While we are more than our brains, there is a lot we can appreciate in the latest findings in neuroscience, particularly its conclusions about screen addiction and dopamine. Dr. Lembke’s new book, Dopamine Nation, will hopefully be a valuable resource on why we should all try to put away our devices and, like her patient, go on a dopamine fast.
Dopamine is a neurotransmitter that makes us feel good, but too much dopamine offsets the homeostasis of the brain. An endless cycle of seeking dopamine kicks in, upping the need for more intense hits just to fight the offsetting pain. In the process, the brain becomes rewired to require such hits. This habit becomes an addiction, and we become beholden to our devices. Hence, my irritability when I don’t have access to my digital dopamine-delivering devices.
After the dopamine fast, Dr. Lembke’s patient was able to successfully return to his beloved devices but within set boundaries. Dr. Lembke concludes that everyone should try a dopamine fast, particularly by abstaining from our smartphones and setting up certain limits of use in order to stave off continued addiction.
Her advice works just as well for cultivating the attention necessary for prayer.
Dr. Lembke’s essay resonates in many ways with the work of philosopher-mechanic Matthew B. Crawford. In his book The World Beyond Your Head, Crawford looks at the numerous ways our artificial environments are engineered for distraction, thus making unmediated thinking and reflection nearly impossible. He calls this “a crisis of attention.” Throughout the book, he argues that the “self” is shaped by its environment in numerous ways, making the picture of the world in which the autonomous self lives less representative of reality. Crawford argues that, because we are shaped in countless ways by the design within our everyday lives, we would become more virtuous, attentive individuals if we played a bigger role in the design of the everyday.
As examples of those who have channeled their attention in productive ways, Crawford interviews various craftsmen who he sees as more attuned to reality because of the attention and care their craft demands. One of his insights is relevant to fasting and spiritual discipline. It is the concept of the “jig,” which he takes from carpentry.

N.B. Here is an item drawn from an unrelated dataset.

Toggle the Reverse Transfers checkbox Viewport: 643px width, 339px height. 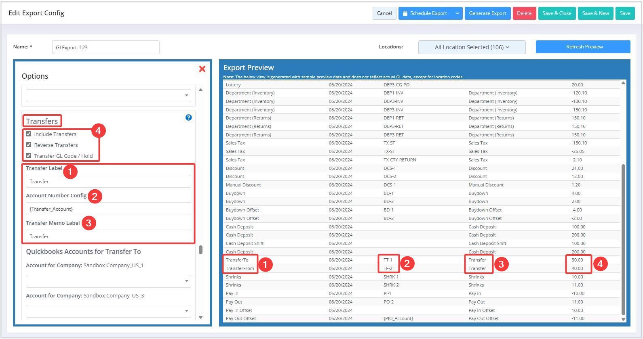(29, 145)

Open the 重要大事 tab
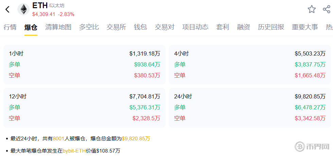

Crawford says a jig is “a device or procedure that guides a repeated action by constraining the environment in such a way as to make the action go smoothly, the same each time, without his having to think about it.”

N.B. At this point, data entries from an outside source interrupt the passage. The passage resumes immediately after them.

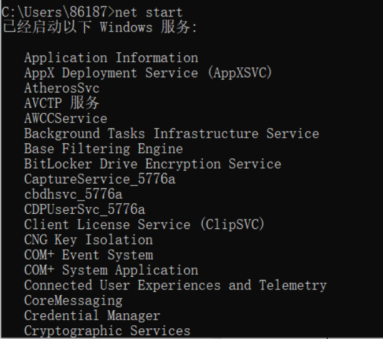This screenshot has width=383, height=339.
Task: Select the 'Cryptographic Services' line
Action: [107, 331]
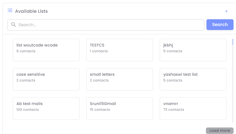Open the vnamrr list card
Image resolution: width=236 pixels, height=134 pixels.
coord(193,108)
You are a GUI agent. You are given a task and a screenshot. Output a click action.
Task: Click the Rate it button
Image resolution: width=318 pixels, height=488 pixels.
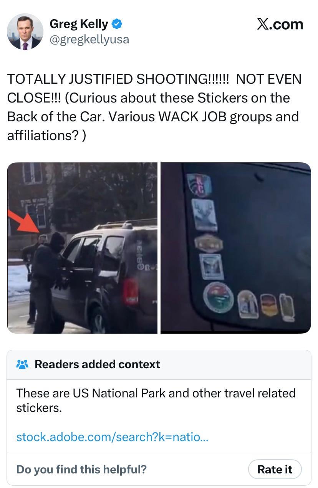(275, 469)
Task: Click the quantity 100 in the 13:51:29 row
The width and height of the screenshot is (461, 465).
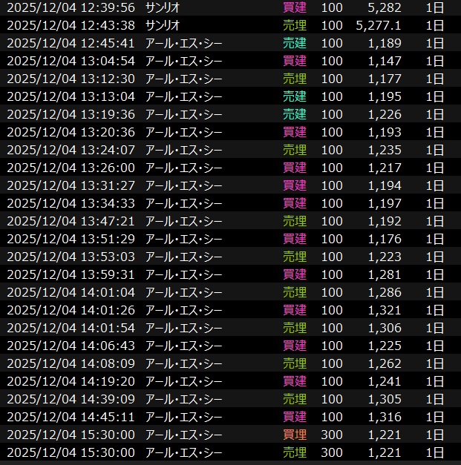Action: pyautogui.click(x=333, y=239)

A jig is perhaps useful in the spiritual life as well. Just as carpenters need to put in place boundaries and limitations to freedom within which they can more attentively do their work, so do those of us who are mindful of our spiritual work. By jigging our environment, we can keep attention properly directed and our prayer lives strong.
So what are the jigs you can put in place when getting ready for a dopamine fast or our prayer enhancement? Look around your home; what consistently distracts you? Do you need someone to hide your mobile phone or other digital devices for a number of days? Perhaps you can go old school and replace your smartphone with a stupid one for a little while. There are countless ways of jigging your environment so as to not only better attend to the world, self, and friends, but, in everything, God.
Let’s face it: most of us are addicted to our devices, and we are in need of a dopamine fast. Our addiction is making our lives worse. We are slaves of the screen. Like Israel held captive in Egypt, ask the Lord God for freedom from the oppression of the dopamine hit. Go on a dopamine fast. But get ready: such a fast will take you out to the desert where you’ll be craving the food of Egypt (Numbers 11:5). Just remember that the desert is not the end but a highway to the land of salvation; the land of freedom—even freedom from the screen. Only then will we be properly disposed to listen to God.